◆ DESCRIPTION OF THE TASK ◆
Quote exactly and only this range of lines in the data below: the line that holds "Identify the click" to the line that holds "Contact Us (977, 331)", both included.

◆ DATA SHOWN ◆

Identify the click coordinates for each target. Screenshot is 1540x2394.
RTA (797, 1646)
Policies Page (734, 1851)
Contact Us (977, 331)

* * *

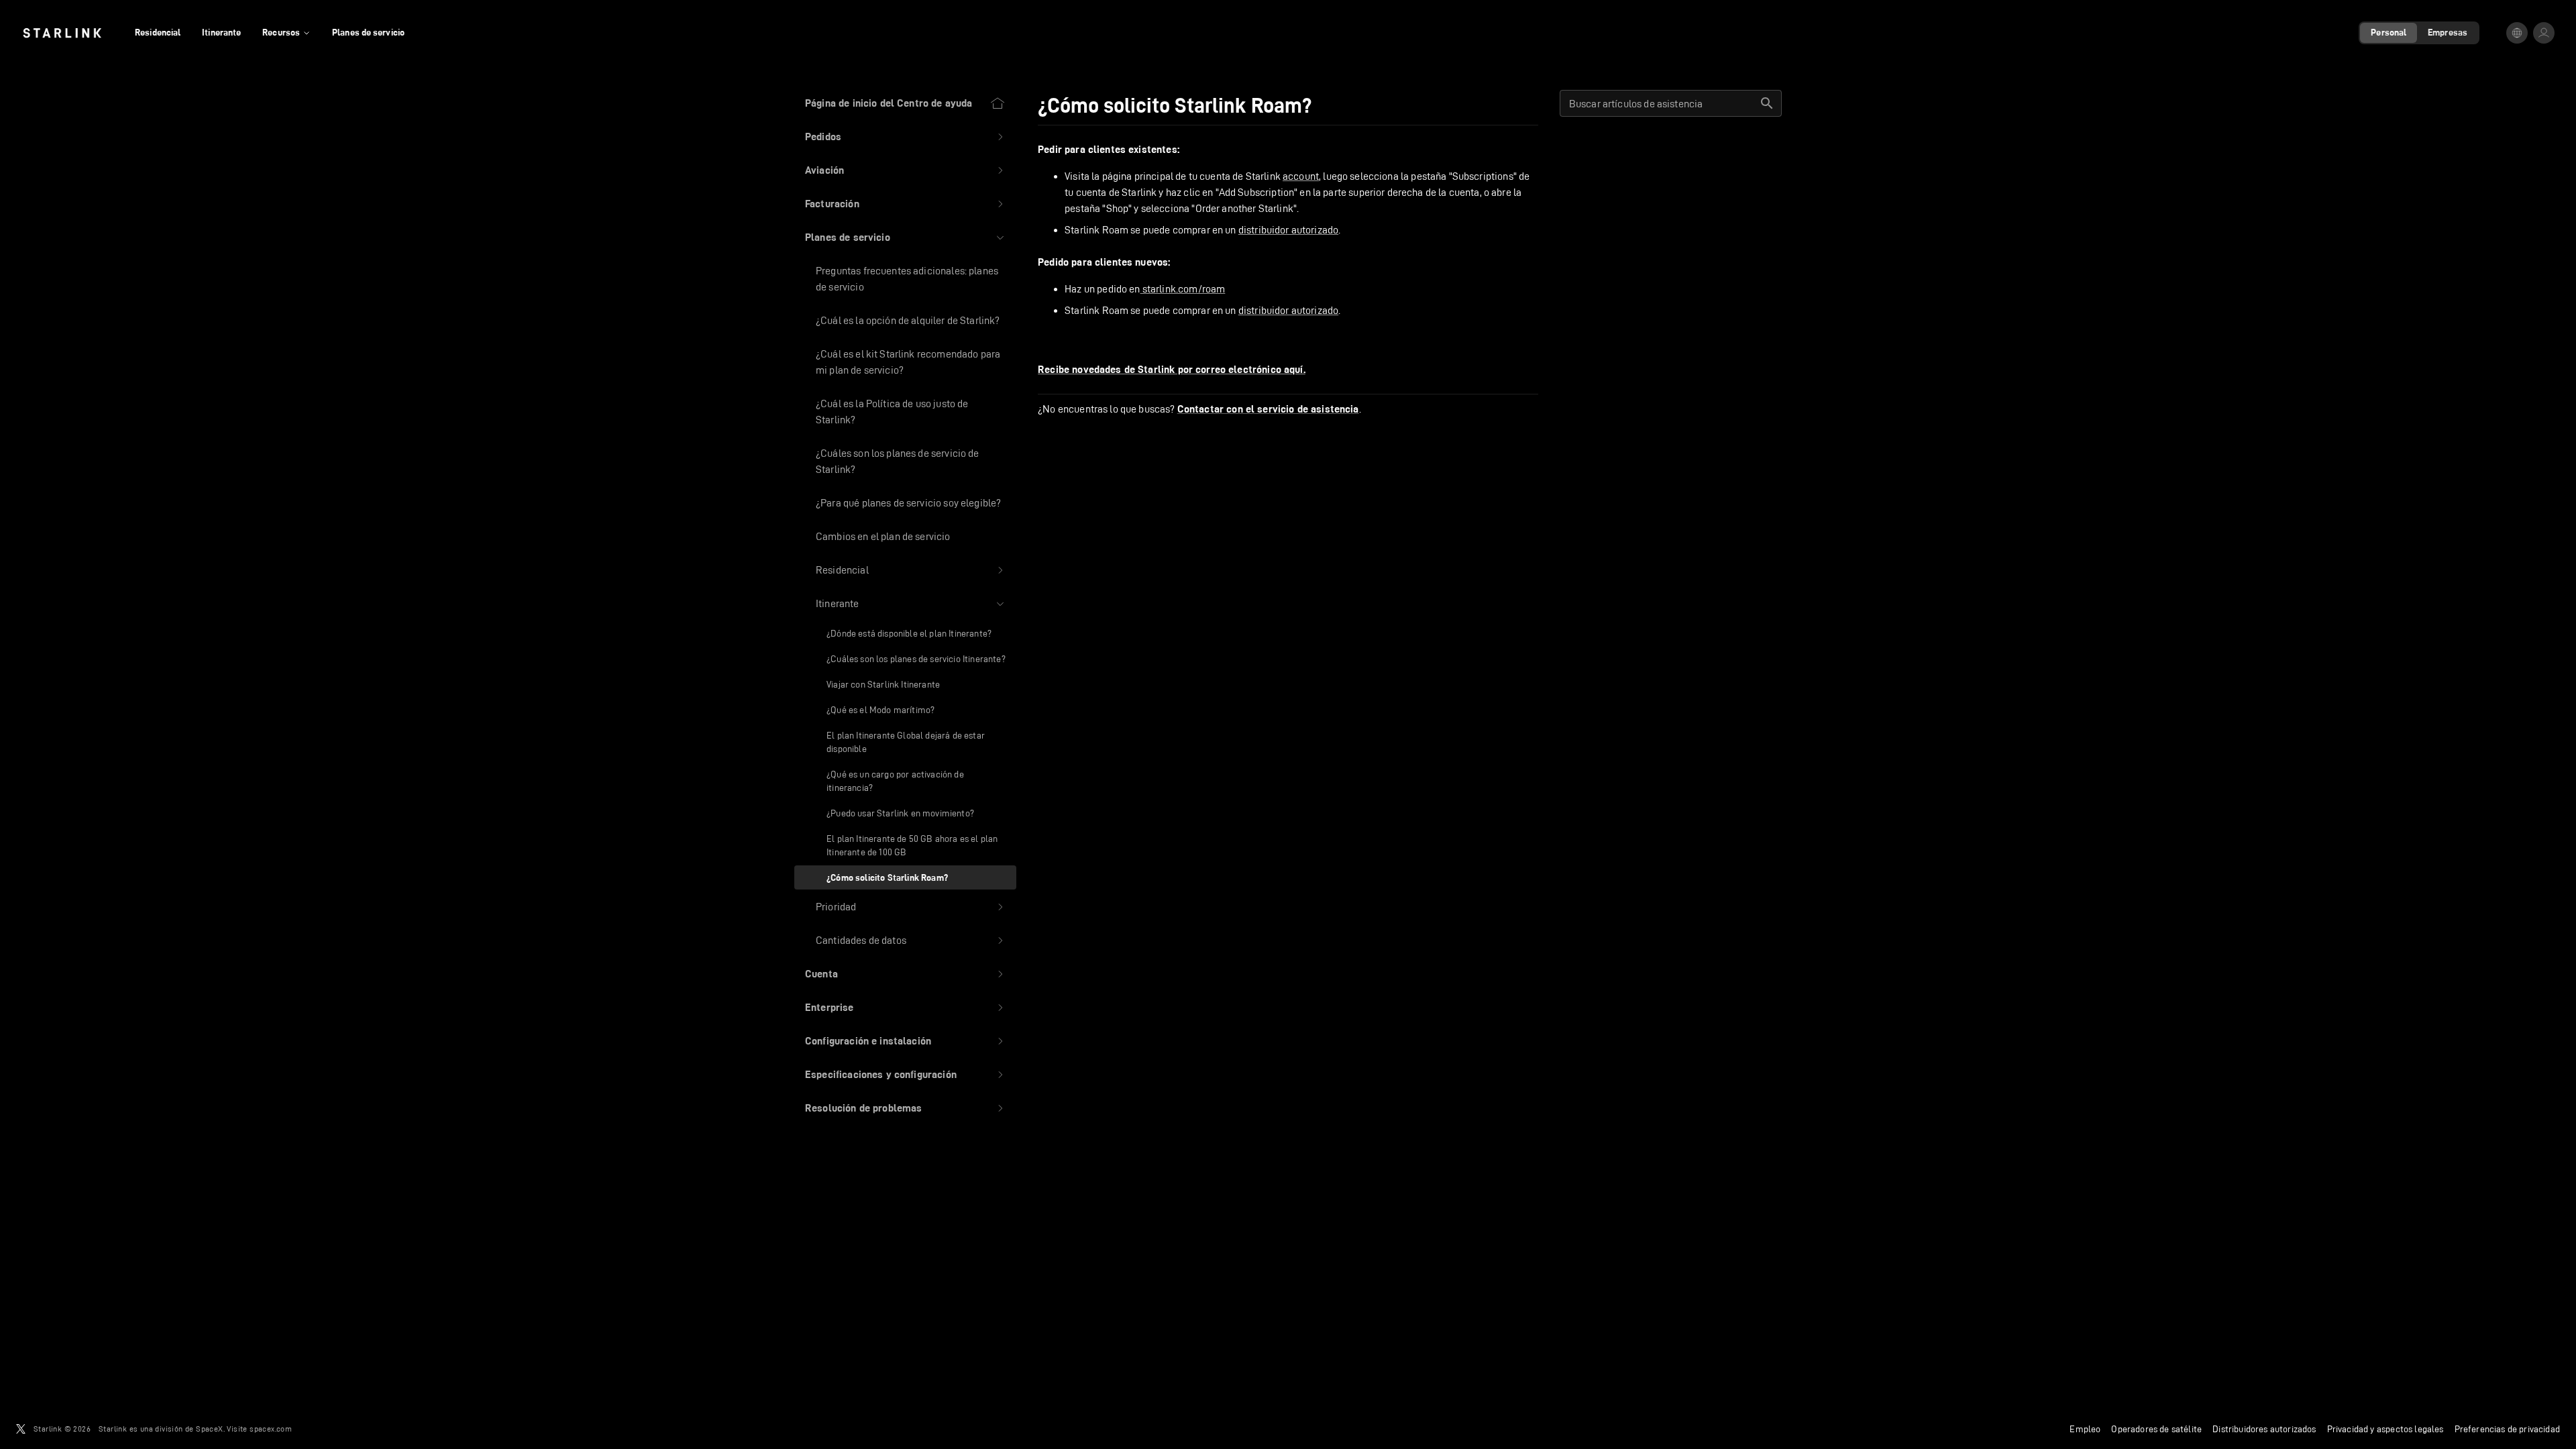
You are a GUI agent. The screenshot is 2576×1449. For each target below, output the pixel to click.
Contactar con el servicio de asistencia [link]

◆ RESPONSE FOR THIS EXERCISE ◆
Identify the click coordinates for each target. Screenshot is 1540x2394.
RTA (797, 1646)
Policies Page (734, 1851)
Contact Us (977, 331)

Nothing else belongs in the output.